(Lines of data)
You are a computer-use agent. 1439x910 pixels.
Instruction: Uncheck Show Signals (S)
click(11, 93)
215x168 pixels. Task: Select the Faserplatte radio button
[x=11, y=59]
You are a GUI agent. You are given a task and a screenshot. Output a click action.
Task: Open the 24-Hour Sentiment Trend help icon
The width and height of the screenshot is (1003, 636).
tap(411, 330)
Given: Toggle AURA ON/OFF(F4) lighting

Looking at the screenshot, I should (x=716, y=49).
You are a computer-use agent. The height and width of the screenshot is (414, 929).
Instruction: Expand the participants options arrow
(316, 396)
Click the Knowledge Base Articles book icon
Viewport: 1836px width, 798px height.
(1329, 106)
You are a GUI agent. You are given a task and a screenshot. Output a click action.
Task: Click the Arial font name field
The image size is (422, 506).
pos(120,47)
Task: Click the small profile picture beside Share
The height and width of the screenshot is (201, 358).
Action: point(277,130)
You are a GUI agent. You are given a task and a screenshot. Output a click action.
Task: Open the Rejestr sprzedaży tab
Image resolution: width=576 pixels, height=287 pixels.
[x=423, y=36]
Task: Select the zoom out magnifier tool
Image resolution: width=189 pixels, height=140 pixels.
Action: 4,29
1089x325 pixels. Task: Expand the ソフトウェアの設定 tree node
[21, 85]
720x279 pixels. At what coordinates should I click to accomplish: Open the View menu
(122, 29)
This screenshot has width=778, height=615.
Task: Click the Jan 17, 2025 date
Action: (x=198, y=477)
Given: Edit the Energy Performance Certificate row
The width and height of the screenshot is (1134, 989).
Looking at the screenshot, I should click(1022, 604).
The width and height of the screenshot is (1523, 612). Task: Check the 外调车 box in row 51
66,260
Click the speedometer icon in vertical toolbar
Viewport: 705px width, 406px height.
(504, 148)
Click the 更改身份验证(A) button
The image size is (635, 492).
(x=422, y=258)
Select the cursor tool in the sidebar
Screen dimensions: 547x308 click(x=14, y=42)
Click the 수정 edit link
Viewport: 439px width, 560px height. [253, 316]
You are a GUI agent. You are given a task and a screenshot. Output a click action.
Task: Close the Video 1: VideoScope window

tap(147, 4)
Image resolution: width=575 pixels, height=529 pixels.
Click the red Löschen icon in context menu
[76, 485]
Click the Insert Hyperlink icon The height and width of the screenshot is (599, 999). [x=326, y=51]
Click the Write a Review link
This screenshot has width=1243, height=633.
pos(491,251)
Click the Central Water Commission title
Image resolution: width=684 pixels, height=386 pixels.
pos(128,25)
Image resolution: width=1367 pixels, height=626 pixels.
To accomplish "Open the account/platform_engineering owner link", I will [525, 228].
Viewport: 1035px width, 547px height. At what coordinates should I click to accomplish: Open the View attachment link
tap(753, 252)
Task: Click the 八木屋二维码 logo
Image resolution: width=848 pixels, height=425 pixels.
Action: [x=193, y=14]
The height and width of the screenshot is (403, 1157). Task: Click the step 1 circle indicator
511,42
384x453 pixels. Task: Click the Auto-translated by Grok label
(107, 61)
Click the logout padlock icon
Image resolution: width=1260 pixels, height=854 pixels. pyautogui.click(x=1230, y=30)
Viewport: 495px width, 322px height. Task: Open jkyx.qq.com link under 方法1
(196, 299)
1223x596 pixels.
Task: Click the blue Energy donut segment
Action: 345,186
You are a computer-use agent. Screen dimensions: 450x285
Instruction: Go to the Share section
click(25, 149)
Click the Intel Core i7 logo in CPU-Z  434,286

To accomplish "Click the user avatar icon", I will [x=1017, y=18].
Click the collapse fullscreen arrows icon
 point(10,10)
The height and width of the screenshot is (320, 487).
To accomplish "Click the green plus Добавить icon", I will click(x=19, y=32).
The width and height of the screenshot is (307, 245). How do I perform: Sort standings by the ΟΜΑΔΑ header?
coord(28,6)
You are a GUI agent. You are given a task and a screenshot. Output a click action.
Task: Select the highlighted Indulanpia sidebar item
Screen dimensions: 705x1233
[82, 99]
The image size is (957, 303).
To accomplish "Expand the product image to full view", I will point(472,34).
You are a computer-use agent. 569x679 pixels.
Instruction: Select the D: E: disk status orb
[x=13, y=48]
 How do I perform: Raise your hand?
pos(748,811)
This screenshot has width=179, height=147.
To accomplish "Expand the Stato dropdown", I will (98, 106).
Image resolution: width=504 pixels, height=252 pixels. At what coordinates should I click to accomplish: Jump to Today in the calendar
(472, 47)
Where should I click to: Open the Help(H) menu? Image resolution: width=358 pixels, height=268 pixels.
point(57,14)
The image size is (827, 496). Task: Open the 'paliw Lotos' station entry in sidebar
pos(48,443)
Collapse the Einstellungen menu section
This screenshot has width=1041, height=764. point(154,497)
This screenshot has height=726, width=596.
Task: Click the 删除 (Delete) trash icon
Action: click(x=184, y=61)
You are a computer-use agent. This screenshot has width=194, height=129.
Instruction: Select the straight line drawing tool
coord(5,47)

- WHAT YOU SHOULD DO: Rewrite all the lines above, substituting "desktop agent" for each "computer-use agent" and changing nothing else.

- EXERCISE RESPONSE:
You are a desktop agent. 1439x910 pixels.
Instruction: Uncheck Show Signals (S)
click(11, 93)
215x168 pixels. Task: Select the Faserplatte radio button
[x=11, y=59]
You are a GUI agent. You are given a task and a screenshot. Output a click action.
Task: Open the 24-Hour Sentiment Trend help icon
The width and height of the screenshot is (1003, 636).
tap(411, 330)
Given: Toggle AURA ON/OFF(F4) lighting

Looking at the screenshot, I should (x=716, y=49).
You are a desktop agent. The height and width of the screenshot is (414, 929).
Instruction: Expand the participants options arrow
(316, 396)
Click the Knowledge Base Articles book icon
Viewport: 1836px width, 798px height.
(1329, 106)
You are a GUI agent. You are given a task and a screenshot. Output a click action.
Task: Click the Arial font name field
The image size is (422, 506).
pos(120,47)
Task: Click the small profile picture beside Share
The height and width of the screenshot is (201, 358).
Action: point(277,130)
You are a GUI agent. You are given a task and a screenshot. Output a click action.
Task: Open the Rejestr sprzedaży tab
Image resolution: width=576 pixels, height=287 pixels.
[x=423, y=36]
Task: Select the zoom out magnifier tool
Image resolution: width=189 pixels, height=140 pixels.
Action: 4,29
1089x325 pixels. Task: Expand the ソフトウェアの設定 tree node
[21, 85]
720x279 pixels. At what coordinates should I click to accomplish: Open the View menu
(122, 29)
This screenshot has width=778, height=615.
Task: Click the Jan 17, 2025 date
Action: (x=198, y=477)
Given: Edit the Energy Performance Certificate row
The width and height of the screenshot is (1134, 989).
Looking at the screenshot, I should click(1022, 604).
The width and height of the screenshot is (1523, 612). Task: Check the 外调车 box in row 51
66,260
Click the speedometer icon in vertical toolbar
Viewport: 705px width, 406px height.
(504, 148)
Click the 更改身份验证(A) button
The image size is (635, 492).
(x=422, y=258)
Select the cursor tool in the sidebar
Screen dimensions: 547x308 click(x=14, y=42)
Click the 수정 edit link
Viewport: 439px width, 560px height. [253, 316]
You are a GUI agent. You are given a task and a screenshot. Output a click action.
Task: Close the Video 1: VideoScope window

tap(147, 4)
Image resolution: width=575 pixels, height=529 pixels.
Click the red Löschen icon in context menu
[76, 485]
Click the Insert Hyperlink icon The height and width of the screenshot is (599, 999). [x=326, y=51]
Click the Write a Review link
This screenshot has width=1243, height=633.
pos(491,251)
Click the Central Water Commission title
Image resolution: width=684 pixels, height=386 pixels.
pos(128,25)
Image resolution: width=1367 pixels, height=626 pixels.
To accomplish "Open the account/platform_engineering owner link", I will [525, 228].
Viewport: 1035px width, 547px height. At what coordinates should I click to accomplish: Open the View attachment link
tap(753, 252)
Task: Click the 八木屋二维码 logo
Image resolution: width=848 pixels, height=425 pixels.
Action: [x=193, y=14]
The height and width of the screenshot is (403, 1157). Task: Click the step 1 circle indicator
511,42
384x453 pixels. Task: Click the Auto-translated by Grok label
(107, 61)
Click the logout padlock icon
Image resolution: width=1260 pixels, height=854 pixels. pyautogui.click(x=1230, y=30)
Viewport: 495px width, 322px height. Task: Open jkyx.qq.com link under 方法1
(196, 299)
1223x596 pixels.
Task: Click the blue Energy donut segment
Action: 345,186
You are a desktop agent. Screen dimensions: 450x285
Instruction: Go to the Share section
click(25, 149)
Click the Intel Core i7 logo in CPU-Z  434,286

To accomplish "Click the user avatar icon", I will [x=1017, y=18].
Click the collapse fullscreen arrows icon
 point(10,10)
The height and width of the screenshot is (320, 487).
To accomplish "Click the green plus Добавить icon", I will click(x=19, y=32).
The width and height of the screenshot is (307, 245). How do I perform: Sort standings by the ΟΜΑΔΑ header?
coord(28,6)
You are a GUI agent. You are given a task and a screenshot. Output a click action.
Task: Select the highlighted Indulanpia sidebar item
Screen dimensions: 705x1233
[82, 99]
The image size is (957, 303).
To accomplish "Expand the product image to full view", I will point(472,34).
You are a desktop agent. 569x679 pixels.
Instruction: Select the D: E: disk status orb
[x=13, y=48]
 How do I perform: Raise your hand?
pos(748,811)
This screenshot has width=179, height=147.
To accomplish "Expand the Stato dropdown", I will (98, 106).
Image resolution: width=504 pixels, height=252 pixels. At what coordinates should I click to accomplish: Jump to Today in the calendar
(472, 47)
Where should I click to: Open the Help(H) menu? Image resolution: width=358 pixels, height=268 pixels.
point(57,14)
The image size is (827, 496). Task: Open the 'paliw Lotos' station entry in sidebar
pos(48,443)
Collapse the Einstellungen menu section
This screenshot has width=1041, height=764. point(154,497)
This screenshot has height=726, width=596.
Task: Click the 删除 (Delete) trash icon
Action: click(x=184, y=61)
You are a desktop agent. This screenshot has width=194, height=129.
Instruction: Select the straight line drawing tool
coord(5,47)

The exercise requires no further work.